PROBLEM REQUIREMENTS:
Your answer should be one number, the count of lines in the listing below containing the word "resolution".

DATA SHOWN:
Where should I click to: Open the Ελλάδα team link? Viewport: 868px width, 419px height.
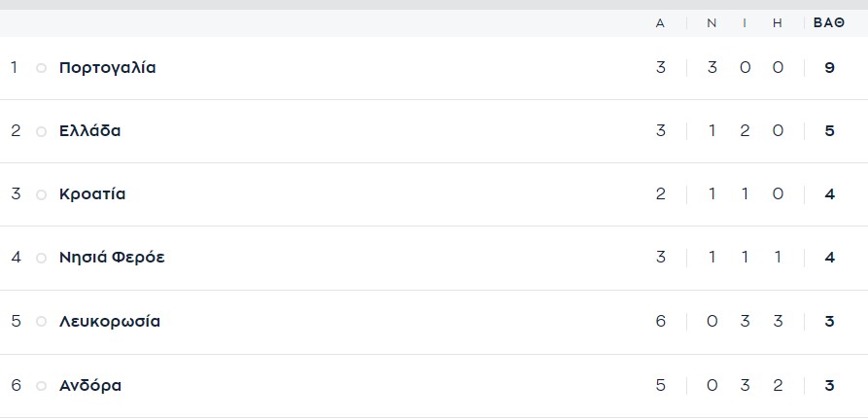(90, 131)
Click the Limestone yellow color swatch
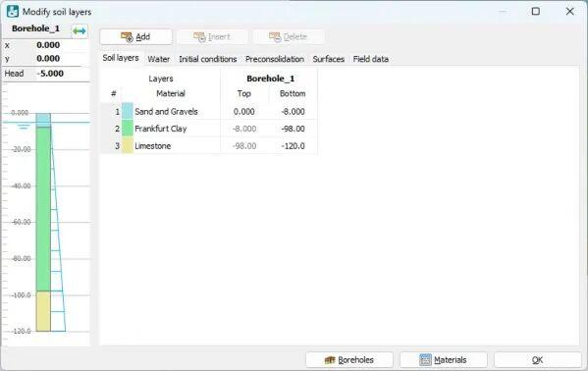Screen dimensions: 588x371 click(128, 145)

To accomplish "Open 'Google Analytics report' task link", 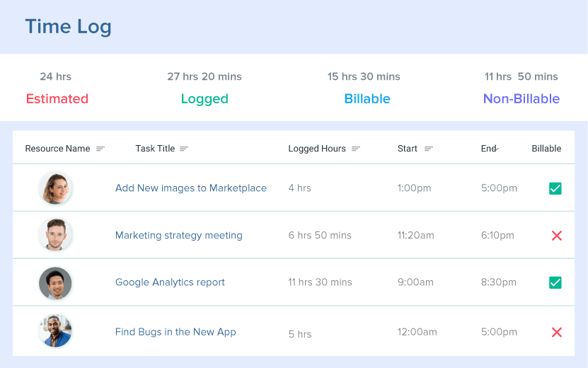I will (170, 282).
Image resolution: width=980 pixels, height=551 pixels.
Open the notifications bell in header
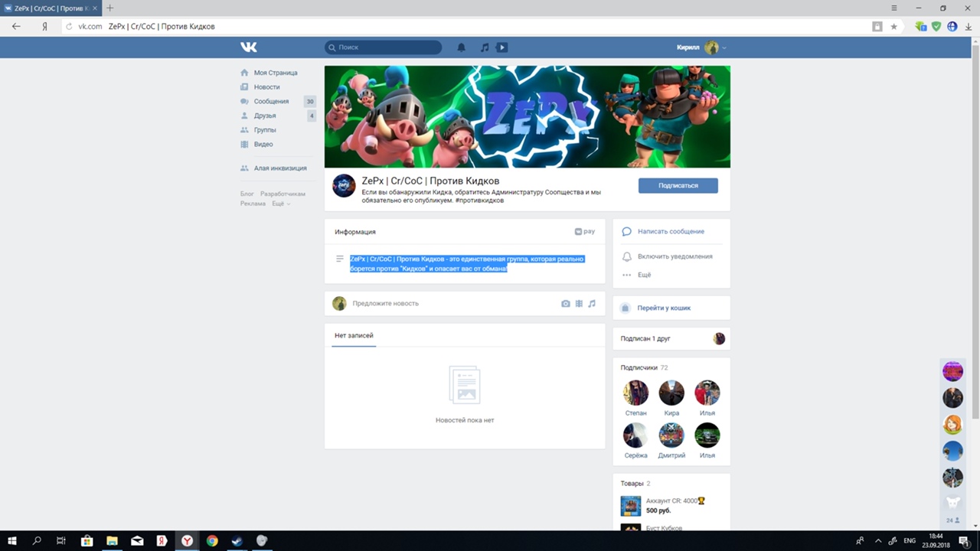point(462,47)
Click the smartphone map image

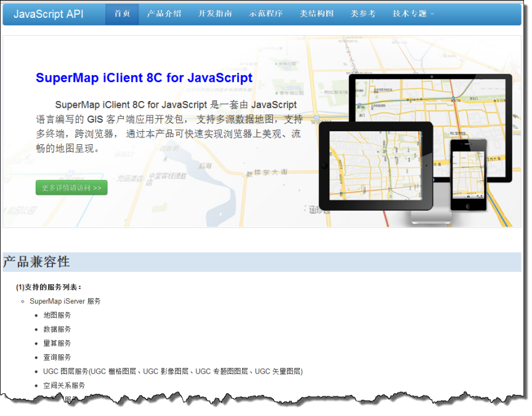[468, 173]
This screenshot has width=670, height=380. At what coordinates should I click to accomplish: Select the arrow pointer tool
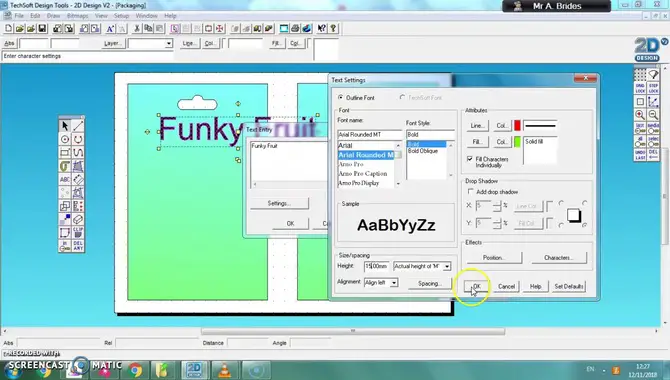click(65, 126)
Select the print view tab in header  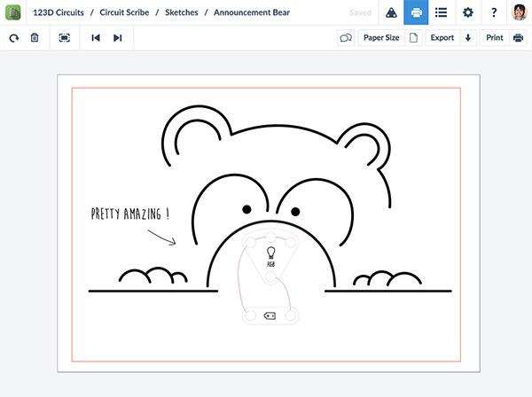416,12
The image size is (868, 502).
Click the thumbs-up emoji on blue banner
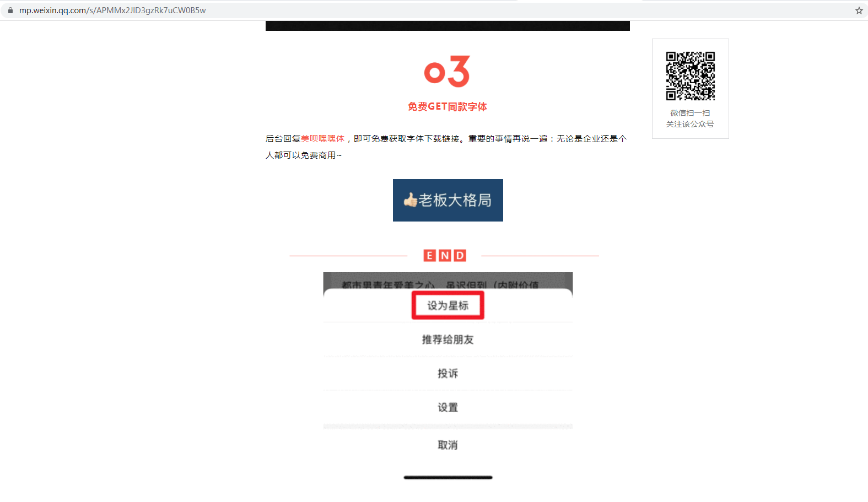point(410,200)

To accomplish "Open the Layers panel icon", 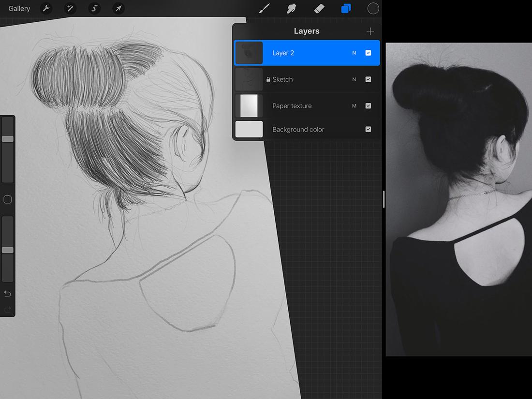I will coord(346,8).
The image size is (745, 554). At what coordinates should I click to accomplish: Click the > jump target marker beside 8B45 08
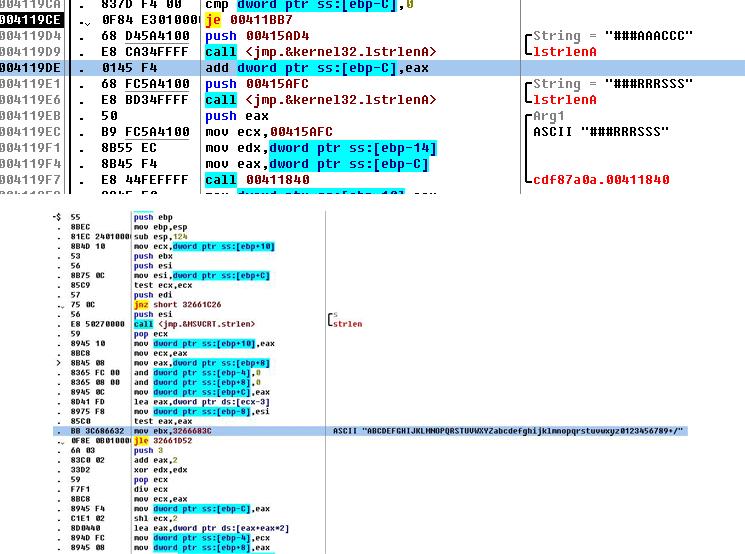coord(57,362)
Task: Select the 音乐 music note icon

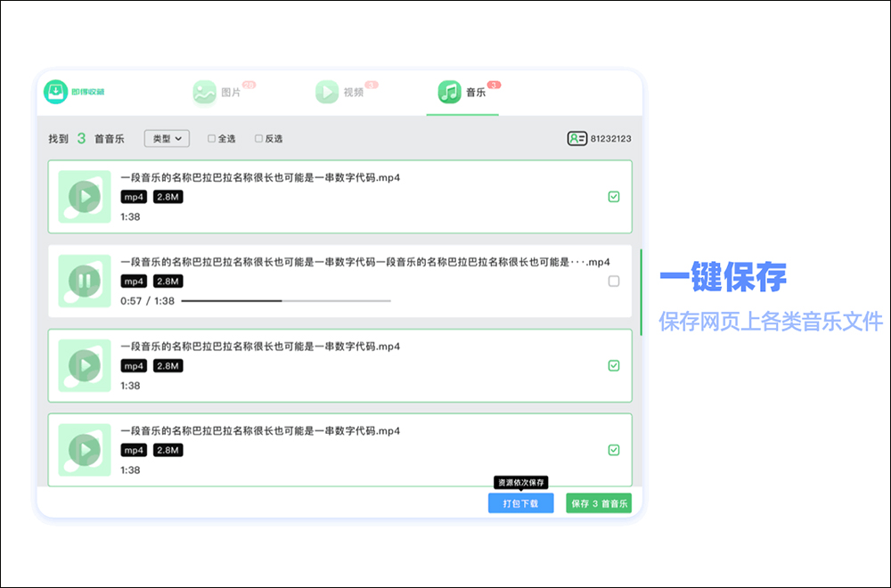Action: tap(449, 92)
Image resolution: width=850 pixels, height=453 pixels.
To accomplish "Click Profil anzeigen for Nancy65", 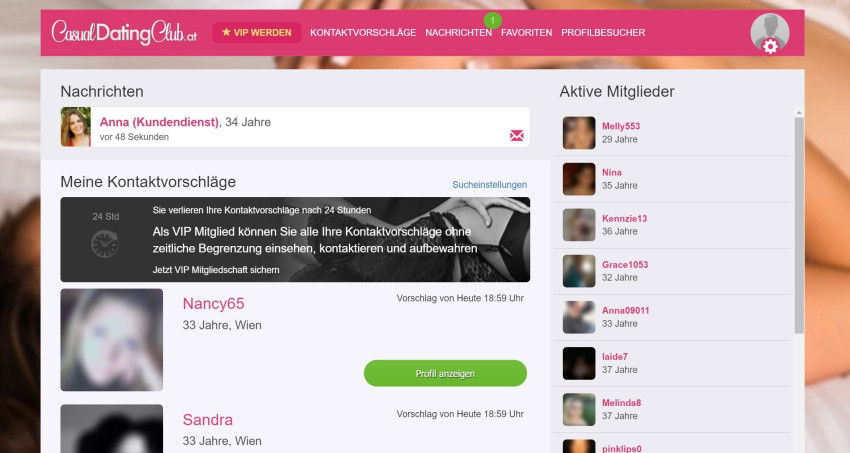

ANSWER FOR THE TASK:
2